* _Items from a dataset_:
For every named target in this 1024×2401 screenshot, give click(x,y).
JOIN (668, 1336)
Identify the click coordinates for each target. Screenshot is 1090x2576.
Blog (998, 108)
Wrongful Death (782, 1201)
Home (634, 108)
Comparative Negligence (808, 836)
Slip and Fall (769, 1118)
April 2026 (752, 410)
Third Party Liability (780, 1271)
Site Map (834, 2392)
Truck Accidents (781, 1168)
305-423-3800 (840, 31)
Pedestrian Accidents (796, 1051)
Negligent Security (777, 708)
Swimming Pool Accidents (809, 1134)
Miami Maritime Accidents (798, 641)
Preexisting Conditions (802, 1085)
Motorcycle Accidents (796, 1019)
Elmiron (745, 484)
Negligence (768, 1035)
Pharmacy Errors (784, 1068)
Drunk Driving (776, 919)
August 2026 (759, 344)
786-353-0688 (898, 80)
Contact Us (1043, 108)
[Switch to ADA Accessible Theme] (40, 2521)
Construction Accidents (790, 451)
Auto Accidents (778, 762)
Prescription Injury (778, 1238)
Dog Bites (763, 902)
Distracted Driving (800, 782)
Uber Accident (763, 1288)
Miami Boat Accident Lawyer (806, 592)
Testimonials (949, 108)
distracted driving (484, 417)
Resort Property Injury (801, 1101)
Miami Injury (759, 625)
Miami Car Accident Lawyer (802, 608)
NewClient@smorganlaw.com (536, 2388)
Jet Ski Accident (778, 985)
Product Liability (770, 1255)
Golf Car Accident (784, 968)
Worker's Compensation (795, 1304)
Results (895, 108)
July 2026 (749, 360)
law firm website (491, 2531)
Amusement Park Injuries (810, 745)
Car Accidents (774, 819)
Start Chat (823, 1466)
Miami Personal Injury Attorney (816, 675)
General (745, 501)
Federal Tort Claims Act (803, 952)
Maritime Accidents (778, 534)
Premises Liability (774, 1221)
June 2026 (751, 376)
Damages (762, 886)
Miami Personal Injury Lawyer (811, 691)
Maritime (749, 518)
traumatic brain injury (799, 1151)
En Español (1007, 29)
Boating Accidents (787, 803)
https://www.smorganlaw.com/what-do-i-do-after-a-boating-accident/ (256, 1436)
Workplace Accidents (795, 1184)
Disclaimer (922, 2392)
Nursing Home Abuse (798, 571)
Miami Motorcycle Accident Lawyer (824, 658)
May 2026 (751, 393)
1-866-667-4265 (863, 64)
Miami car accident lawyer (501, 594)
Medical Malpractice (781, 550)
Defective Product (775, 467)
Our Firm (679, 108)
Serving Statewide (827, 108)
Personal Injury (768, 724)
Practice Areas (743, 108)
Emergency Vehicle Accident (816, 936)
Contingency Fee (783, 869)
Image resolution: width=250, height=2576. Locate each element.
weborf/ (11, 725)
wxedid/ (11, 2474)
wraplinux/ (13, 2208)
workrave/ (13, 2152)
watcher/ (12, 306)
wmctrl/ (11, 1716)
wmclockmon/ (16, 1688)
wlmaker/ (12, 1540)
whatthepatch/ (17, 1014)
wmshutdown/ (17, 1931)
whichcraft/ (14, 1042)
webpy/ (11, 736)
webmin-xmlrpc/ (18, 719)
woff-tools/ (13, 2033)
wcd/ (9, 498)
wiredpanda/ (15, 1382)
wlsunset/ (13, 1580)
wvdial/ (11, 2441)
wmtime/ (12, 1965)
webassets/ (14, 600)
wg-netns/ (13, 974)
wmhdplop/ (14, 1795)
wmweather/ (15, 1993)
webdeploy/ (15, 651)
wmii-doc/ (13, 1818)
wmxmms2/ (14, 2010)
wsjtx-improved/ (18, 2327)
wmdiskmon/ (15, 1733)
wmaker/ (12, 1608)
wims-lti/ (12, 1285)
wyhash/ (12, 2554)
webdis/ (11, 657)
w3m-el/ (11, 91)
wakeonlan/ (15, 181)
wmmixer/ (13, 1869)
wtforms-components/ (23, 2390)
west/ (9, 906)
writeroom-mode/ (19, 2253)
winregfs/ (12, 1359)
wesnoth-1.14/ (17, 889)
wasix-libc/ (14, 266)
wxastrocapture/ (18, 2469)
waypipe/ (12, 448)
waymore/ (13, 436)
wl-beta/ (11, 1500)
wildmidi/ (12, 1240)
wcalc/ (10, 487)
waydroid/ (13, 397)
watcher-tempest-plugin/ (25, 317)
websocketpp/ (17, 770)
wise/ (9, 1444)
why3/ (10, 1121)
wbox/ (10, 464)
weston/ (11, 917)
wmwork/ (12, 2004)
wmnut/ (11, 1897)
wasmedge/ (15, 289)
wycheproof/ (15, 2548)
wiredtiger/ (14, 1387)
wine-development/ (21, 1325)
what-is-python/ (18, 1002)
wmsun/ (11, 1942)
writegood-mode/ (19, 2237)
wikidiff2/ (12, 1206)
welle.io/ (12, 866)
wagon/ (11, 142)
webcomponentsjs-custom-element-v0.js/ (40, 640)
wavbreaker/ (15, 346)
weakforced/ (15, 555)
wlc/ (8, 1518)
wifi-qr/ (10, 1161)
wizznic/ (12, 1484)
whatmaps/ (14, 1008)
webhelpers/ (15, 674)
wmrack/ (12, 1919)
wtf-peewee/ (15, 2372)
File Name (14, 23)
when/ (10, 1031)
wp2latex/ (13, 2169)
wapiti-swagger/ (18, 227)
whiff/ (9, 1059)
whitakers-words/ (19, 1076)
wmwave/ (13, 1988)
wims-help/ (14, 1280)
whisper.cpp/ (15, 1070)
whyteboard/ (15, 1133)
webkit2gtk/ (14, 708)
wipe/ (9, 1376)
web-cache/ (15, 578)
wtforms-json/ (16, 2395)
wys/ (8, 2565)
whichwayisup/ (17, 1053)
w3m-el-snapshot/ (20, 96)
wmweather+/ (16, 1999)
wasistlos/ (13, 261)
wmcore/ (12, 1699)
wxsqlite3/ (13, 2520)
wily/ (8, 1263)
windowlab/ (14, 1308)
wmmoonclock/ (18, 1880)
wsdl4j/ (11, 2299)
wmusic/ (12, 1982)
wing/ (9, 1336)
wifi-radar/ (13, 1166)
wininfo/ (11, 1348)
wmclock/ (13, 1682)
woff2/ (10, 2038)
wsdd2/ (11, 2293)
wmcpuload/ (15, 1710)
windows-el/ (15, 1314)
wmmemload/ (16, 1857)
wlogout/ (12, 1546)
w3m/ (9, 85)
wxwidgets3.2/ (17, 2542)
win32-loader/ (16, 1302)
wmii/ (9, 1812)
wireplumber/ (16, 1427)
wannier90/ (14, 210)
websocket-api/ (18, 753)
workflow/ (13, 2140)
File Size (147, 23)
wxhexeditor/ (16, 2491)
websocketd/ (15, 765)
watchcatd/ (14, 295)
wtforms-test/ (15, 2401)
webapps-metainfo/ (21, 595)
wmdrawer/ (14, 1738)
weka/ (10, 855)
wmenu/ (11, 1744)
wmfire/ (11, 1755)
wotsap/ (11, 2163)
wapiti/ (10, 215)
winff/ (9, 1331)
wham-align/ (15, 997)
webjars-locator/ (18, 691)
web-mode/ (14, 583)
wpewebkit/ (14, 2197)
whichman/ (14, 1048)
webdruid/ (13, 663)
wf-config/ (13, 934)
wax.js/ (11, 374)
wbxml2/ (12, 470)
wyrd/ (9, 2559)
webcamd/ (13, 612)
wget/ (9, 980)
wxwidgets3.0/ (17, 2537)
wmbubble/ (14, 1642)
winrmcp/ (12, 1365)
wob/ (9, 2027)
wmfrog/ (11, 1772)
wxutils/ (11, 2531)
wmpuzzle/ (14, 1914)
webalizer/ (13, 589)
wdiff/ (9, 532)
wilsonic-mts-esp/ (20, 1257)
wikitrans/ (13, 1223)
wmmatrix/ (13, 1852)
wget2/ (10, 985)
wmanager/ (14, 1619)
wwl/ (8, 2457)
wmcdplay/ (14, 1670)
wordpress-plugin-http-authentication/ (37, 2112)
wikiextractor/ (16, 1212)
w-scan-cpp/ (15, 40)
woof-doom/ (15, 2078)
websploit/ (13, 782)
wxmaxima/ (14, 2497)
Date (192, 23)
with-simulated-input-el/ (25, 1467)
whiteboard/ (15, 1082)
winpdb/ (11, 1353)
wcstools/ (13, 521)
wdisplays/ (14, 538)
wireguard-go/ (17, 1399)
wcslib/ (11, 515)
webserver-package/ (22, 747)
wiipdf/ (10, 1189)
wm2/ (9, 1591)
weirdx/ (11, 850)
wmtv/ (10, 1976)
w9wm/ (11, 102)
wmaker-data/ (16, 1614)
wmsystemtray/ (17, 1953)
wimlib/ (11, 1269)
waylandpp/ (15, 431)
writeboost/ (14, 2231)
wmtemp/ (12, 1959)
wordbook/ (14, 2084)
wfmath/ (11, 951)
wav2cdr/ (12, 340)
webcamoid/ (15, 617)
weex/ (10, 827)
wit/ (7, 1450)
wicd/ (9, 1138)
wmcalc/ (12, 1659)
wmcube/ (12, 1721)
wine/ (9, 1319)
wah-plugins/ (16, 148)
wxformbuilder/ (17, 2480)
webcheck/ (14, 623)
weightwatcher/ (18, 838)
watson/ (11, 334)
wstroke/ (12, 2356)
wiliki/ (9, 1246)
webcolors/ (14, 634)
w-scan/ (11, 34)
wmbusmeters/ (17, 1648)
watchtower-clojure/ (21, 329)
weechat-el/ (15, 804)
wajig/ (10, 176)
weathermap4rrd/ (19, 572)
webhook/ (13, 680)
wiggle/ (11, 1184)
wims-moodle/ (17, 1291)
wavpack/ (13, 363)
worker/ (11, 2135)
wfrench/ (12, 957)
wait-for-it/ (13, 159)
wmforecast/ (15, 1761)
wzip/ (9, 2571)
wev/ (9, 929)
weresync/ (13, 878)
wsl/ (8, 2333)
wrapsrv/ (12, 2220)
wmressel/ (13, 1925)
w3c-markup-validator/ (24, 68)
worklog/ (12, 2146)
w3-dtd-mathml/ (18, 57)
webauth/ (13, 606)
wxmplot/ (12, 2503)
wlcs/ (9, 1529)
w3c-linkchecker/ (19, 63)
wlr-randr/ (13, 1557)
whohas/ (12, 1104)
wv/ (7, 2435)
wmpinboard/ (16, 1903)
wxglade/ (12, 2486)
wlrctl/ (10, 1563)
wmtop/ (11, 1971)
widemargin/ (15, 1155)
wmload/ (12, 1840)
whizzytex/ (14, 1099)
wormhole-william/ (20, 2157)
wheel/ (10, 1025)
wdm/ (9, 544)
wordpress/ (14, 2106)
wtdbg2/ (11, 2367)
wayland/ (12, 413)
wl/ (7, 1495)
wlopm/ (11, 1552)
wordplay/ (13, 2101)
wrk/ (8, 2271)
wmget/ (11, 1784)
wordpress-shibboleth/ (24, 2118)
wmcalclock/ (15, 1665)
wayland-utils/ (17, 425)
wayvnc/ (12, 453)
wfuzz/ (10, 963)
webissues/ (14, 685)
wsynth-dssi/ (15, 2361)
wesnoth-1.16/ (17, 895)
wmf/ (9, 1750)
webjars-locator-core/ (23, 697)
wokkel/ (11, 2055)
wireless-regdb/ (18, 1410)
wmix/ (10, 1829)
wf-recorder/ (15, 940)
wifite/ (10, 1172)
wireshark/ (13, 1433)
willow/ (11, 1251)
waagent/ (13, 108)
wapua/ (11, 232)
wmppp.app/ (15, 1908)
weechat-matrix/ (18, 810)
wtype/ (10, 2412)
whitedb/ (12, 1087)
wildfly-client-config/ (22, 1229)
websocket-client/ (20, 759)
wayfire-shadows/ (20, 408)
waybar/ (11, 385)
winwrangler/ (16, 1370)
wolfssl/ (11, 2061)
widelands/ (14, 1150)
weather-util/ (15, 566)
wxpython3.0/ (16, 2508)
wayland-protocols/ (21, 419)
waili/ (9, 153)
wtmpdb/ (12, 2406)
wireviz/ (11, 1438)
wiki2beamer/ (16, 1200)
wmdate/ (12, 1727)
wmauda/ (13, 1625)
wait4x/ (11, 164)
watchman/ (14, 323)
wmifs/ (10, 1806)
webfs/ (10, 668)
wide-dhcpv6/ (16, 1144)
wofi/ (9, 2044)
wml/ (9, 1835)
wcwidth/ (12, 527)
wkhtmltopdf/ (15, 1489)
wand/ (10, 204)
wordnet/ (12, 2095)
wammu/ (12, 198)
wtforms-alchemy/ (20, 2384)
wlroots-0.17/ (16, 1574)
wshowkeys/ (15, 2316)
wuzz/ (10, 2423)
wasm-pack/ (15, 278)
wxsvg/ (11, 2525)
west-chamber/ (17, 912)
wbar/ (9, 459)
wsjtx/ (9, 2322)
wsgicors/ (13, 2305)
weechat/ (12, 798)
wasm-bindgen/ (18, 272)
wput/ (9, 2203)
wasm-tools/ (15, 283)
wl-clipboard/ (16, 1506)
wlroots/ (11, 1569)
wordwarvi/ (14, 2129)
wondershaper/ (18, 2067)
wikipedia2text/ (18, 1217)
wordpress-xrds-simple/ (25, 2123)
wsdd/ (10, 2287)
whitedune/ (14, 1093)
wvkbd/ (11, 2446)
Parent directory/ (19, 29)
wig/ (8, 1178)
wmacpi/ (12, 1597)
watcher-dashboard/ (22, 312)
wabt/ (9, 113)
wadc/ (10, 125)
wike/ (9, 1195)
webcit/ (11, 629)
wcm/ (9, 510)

* _Problem to solve_:
Within the records above, each line containing "Personal" is to be returned.

* _Answer below_:
Miami Personal Injury Attorney (816, 675)
Miami Personal Injury Lawyer (811, 691)
Personal Injury (768, 724)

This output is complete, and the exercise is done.